#### Problem statement
Continue the summary of Grappa, the machine-learned molecular mechanics force field, from its last sentence.

#### Document section
▶
Grappa -- A Machine Learned Molecular Mechanics Force Field
Leif Seute, Eric Hartmann, Jan Stühmer, Frauke Gräter
TL;DR
Grappa addresses the tension between accuracy and efficiency in molecular mechanics by learning MM parameters directly from molecular graphs with a graph attentional network and a symmetry-preserving transformer. This yields a force field that matches or surpasses state-of-the-art MM performance while preserving the computational efficiency of classical MM, enabling MD in established engines like GROMACS and OpenMM. The approach demonstrates transferability to large biomolecules, extensibility to novel chemistries (including radicals), and compatibility with multiple nonbonded schemes, with robustness verified on proteins and viruses and favorable resource requirements compared to E(3) equivariant models. Overall, Grappa provides a practical, interpretable, and scalable framework for parameterizing MM force fields across broad chemical space at near-MM costs.
◀
#### Supplied information
▶
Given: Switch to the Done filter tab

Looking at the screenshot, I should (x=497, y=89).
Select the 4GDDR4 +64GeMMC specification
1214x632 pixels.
◀
#### Expected answer
Abstract
Simulating large molecular systems over long timescales requires force fields that are both accurate and efficient. In recent years, E(3) equivariant neural networks have lifted the tension between computational efficiency and accuracy of force fields, but they are still several orders of magnitude more expensive than established molecular mechanics (MM) force fields. Here, we propose Grappa, a machine learning framework to predict MM parameters from the molecular graph, employing a graph attentional neural network and a transformer with symmetry-preserving positional encoding. The resulting Grappa force field outperformstabulated and machine-learned MM force fields in terms of accuracy at the same computational efficiency and can be used in existing Molecular Dynamics (MD) engines like GROMACS and OpenMM. It predicts energies and forces of small molecules, peptides, RNA and - showcasing its extensibility to uncharted regions of chemical space - radicals at state-of-the-art MM accuracy. We demonstrate Grappa's transferability to macromolecules in MD simulations from a small fast folding protein up to a whole virus particle. Our force field sets the stage for biomolecular simulations closer to chemical accuracy, but with the same computational cost as established protein force fields.